We investigate Riguet congruences and generalized congruences on a category, focusing on their interrelations from both lattice-theoretic and category-theoretic perspectives. We also characterize functors that are full and surjective on objects in terms of regular epimorphisms, extremal epimorphisms and in terms of strong and regular generalized congruences. On the lattice-theoretic side, we prove that for a category C, the set RCgr(C) of all Riguet congruences, ordered by inclusion, is a bounded directed-complete ordered set, while the set GCgr(C) of all generalized congruences is an algebraic lattice. We establish a bridge between these structures via a Scott continuous morphism.
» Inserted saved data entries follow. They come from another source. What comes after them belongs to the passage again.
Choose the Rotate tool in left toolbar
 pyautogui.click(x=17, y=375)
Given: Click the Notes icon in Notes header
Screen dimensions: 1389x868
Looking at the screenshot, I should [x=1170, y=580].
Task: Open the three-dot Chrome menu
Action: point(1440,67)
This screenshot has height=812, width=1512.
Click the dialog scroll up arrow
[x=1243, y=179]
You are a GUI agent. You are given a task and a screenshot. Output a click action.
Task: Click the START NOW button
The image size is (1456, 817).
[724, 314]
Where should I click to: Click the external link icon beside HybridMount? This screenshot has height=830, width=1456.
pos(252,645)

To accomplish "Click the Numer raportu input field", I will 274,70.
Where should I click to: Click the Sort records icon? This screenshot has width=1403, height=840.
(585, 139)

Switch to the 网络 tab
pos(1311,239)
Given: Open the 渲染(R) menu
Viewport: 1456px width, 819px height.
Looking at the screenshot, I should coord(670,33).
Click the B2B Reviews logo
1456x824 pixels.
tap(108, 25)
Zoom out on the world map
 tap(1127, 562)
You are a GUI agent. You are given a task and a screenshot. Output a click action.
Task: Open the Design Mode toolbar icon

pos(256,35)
From a category-theoretic standpoint, we lift these results to relative adjunctions between the categories RCgr(C) and GCgr(C) associated to the above ordered sets, as well as between the categories RCCat, of Riguet classified categories, and GCCat, of generalized classified categories. Furthermore, within Manes' framework of categories of K-objects with structure, we investigate the relationship between the wide subcategory RCCatfull of RCCat, whose morphisms are the full morphisms of RCCat, and GCCat, relating these constructions to the Grothendieck theory of fibrations. Finally, we present applications of Riguet congruences across various mathematical fields.